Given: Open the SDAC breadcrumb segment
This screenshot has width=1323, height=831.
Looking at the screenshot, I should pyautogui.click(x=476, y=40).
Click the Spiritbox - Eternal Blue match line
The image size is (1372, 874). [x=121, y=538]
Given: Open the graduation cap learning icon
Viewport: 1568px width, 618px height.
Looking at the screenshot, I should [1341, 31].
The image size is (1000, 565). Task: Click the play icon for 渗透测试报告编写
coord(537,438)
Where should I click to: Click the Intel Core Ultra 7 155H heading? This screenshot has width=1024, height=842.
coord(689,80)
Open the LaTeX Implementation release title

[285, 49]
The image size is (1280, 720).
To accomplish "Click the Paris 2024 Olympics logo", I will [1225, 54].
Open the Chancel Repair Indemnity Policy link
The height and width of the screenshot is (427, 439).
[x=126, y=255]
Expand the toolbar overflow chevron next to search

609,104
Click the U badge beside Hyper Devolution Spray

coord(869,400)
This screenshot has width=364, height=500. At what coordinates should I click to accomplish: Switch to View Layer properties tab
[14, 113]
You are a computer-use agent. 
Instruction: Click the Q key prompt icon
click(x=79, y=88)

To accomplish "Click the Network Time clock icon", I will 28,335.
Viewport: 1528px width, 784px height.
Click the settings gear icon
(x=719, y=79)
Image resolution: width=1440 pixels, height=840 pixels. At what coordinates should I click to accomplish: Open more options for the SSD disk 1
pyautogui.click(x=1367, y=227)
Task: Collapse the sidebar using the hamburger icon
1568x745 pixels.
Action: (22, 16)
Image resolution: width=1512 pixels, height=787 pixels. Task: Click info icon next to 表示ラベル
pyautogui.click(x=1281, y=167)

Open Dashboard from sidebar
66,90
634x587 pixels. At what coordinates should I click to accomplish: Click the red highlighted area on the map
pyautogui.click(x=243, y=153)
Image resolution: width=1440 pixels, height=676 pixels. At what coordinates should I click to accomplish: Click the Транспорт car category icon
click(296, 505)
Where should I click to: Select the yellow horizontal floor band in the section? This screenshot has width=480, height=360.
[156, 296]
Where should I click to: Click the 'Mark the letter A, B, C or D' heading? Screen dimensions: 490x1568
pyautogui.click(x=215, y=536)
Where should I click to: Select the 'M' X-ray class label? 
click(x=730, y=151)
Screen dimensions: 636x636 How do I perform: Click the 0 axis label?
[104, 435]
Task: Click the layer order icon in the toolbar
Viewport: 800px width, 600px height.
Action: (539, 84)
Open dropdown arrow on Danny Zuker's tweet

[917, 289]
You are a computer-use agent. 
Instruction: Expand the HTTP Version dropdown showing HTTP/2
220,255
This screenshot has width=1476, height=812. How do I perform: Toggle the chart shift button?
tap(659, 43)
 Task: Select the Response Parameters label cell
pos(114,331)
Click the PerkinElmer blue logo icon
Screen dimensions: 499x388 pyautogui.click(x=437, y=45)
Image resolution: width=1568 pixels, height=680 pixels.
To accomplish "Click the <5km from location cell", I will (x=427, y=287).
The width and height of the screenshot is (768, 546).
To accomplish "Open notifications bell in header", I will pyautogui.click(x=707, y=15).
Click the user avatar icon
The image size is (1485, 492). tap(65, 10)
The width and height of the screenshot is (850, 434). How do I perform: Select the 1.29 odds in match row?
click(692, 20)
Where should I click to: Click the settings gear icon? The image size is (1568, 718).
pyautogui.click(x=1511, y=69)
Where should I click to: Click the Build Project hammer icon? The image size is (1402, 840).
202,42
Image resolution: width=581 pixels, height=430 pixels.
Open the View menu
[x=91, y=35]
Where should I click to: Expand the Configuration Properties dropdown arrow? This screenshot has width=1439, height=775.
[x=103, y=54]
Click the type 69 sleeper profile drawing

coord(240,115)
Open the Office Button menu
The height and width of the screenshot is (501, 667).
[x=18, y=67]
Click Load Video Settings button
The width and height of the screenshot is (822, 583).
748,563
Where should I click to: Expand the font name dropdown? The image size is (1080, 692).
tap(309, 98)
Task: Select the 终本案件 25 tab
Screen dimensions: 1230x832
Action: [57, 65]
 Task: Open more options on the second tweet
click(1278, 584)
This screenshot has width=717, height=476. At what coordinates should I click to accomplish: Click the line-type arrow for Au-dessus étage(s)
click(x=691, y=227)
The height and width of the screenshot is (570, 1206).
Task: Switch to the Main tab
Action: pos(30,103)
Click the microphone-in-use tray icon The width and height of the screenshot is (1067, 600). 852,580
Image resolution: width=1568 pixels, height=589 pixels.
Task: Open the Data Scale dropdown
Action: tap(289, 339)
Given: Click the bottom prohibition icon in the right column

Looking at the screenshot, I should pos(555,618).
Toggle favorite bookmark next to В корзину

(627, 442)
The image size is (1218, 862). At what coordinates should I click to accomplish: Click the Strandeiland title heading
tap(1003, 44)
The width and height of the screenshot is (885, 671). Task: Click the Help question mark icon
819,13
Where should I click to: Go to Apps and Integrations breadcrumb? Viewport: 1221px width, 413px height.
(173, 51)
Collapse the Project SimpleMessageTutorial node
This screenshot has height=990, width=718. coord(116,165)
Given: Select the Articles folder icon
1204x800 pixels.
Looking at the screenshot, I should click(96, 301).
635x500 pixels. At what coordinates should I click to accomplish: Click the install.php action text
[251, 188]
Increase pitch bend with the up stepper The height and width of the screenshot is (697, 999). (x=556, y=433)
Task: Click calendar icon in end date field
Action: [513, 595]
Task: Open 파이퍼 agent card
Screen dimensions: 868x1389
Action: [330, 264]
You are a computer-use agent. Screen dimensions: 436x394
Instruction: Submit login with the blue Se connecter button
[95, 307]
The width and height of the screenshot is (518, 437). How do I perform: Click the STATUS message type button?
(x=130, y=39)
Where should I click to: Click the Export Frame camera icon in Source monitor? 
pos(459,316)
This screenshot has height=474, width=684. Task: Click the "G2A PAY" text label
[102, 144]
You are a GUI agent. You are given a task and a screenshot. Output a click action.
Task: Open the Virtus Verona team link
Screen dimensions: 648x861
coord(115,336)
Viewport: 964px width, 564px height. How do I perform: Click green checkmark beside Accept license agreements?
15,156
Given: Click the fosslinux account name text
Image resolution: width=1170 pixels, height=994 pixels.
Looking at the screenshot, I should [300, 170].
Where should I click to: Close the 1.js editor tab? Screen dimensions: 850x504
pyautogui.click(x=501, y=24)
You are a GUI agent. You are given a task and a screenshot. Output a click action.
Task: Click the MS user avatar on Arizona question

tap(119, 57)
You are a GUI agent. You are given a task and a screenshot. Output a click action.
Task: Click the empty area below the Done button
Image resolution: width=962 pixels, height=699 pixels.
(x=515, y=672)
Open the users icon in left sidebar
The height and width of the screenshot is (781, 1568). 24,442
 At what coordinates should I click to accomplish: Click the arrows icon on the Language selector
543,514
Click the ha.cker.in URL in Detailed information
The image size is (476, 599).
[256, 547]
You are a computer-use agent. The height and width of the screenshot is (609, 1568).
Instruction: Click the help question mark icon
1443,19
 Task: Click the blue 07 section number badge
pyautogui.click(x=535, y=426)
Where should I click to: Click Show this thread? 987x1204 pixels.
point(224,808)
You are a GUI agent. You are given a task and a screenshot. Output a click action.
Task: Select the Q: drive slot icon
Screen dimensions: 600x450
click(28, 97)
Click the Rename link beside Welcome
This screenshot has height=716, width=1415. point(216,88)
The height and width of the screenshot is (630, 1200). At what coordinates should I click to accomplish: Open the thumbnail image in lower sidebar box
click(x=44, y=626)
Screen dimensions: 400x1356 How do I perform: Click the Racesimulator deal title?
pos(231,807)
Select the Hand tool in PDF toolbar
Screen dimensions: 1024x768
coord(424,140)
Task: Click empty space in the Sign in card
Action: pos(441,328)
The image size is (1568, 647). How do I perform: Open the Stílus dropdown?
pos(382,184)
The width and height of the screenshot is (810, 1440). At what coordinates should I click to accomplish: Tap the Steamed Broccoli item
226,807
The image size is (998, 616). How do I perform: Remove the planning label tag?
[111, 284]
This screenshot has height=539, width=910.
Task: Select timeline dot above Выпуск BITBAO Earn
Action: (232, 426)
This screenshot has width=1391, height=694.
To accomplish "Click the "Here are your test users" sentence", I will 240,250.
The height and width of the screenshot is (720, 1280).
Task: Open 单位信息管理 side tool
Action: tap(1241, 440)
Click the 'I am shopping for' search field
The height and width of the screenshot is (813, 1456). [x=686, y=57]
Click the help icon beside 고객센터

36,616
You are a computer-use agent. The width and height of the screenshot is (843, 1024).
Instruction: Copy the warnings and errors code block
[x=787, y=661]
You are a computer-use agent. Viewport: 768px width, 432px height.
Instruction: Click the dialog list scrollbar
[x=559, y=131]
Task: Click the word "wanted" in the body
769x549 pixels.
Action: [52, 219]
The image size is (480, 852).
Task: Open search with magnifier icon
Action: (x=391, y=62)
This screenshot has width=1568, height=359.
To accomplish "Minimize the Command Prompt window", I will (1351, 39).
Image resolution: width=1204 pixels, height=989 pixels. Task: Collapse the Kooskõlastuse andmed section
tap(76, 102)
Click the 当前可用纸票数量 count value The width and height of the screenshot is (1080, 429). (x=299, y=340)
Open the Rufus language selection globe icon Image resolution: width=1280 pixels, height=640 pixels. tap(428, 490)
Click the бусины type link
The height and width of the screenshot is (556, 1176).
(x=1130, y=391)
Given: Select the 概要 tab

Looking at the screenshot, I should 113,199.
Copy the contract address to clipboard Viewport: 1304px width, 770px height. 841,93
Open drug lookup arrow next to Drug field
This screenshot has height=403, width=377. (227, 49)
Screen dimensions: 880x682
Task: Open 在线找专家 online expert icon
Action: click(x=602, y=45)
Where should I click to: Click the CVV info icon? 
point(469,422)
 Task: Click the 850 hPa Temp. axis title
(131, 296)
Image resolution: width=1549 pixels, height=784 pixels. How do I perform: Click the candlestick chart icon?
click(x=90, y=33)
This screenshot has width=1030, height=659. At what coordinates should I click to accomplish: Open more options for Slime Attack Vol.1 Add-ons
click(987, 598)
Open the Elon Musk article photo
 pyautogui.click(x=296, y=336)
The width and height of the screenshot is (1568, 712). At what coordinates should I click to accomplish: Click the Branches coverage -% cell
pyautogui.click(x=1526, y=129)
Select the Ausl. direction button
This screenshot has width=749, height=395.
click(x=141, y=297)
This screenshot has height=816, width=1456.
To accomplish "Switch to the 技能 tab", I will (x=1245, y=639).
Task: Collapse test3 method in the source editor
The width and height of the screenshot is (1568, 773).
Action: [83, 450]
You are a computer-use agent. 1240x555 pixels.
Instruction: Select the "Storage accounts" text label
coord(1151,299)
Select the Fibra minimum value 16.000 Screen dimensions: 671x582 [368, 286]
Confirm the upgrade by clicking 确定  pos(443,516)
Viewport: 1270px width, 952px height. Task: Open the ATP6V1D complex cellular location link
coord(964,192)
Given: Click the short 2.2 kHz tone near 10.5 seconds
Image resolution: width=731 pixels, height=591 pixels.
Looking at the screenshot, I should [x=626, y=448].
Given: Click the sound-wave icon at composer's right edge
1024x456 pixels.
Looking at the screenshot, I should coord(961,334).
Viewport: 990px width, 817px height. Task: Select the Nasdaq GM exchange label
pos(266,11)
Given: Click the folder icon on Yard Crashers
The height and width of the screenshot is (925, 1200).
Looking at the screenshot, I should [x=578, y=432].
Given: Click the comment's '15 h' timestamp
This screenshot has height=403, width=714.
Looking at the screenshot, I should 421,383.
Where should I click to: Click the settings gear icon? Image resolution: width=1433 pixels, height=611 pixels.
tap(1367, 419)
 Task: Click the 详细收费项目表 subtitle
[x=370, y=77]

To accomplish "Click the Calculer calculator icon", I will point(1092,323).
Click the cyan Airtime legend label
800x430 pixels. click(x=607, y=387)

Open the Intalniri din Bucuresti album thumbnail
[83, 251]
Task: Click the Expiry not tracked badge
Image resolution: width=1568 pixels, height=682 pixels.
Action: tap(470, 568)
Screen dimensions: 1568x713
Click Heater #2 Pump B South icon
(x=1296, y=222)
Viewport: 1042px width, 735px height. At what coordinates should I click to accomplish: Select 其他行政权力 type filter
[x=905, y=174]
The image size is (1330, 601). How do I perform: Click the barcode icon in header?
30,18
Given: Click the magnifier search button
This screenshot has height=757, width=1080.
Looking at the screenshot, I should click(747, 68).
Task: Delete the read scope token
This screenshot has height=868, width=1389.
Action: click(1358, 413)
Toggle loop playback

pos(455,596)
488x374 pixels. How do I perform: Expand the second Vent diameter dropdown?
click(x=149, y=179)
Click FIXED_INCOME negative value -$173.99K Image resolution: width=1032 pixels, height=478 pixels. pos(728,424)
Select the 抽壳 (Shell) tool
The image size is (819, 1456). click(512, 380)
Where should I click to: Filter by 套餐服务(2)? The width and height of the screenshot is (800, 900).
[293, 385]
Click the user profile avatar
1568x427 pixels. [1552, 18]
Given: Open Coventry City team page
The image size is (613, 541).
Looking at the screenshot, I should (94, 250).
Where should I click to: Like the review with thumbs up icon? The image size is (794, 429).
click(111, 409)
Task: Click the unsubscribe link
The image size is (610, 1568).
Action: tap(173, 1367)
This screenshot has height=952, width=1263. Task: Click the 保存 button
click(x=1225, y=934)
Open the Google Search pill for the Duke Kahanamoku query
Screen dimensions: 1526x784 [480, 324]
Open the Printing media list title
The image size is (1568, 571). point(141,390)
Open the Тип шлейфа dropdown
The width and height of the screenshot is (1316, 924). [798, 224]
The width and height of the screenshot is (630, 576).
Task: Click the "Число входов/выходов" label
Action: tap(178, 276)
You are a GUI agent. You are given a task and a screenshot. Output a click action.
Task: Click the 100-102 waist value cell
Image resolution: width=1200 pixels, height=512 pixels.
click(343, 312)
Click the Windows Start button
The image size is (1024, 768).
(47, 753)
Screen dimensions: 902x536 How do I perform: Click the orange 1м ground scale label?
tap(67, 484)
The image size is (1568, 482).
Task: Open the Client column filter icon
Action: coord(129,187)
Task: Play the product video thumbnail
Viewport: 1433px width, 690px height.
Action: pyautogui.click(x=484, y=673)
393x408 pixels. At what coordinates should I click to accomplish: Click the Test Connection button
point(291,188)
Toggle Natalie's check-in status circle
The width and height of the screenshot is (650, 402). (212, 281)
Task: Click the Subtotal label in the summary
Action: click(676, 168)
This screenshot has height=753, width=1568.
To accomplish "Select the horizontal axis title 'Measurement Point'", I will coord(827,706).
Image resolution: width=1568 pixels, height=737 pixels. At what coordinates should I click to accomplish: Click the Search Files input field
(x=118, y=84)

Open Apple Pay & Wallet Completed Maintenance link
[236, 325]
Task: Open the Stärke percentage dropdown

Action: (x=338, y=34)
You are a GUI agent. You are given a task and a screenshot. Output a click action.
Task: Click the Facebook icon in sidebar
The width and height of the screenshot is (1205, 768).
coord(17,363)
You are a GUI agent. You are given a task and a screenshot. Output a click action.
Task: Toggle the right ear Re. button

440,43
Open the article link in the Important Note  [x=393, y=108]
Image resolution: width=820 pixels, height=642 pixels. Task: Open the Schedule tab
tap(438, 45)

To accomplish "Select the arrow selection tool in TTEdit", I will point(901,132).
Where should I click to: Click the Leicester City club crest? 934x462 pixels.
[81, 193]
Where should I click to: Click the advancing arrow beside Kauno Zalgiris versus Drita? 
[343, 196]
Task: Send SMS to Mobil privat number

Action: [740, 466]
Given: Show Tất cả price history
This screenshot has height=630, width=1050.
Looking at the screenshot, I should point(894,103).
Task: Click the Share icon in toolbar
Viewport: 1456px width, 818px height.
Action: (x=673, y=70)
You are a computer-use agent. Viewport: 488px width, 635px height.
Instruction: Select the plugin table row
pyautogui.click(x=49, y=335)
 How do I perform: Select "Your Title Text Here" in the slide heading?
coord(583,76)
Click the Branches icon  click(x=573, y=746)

= = = = =

# WHAT YOU SHOULD DO
Please transcribe only the lines in the records above running from the line that has "You are a computer-use agent. 1240x555" through the line that has "Confirm the upgrade", both included, exactly as they appear.

# RESPONSE TO THE TASK
You are a computer-use agent. 1240x555 pixels.
Instruction: Select the "Storage accounts" text label
coord(1151,299)
Select the Fibra minimum value 16.000 Screen dimensions: 671x582 [368, 286]
Confirm the upgrade by clicking 确定  pos(443,516)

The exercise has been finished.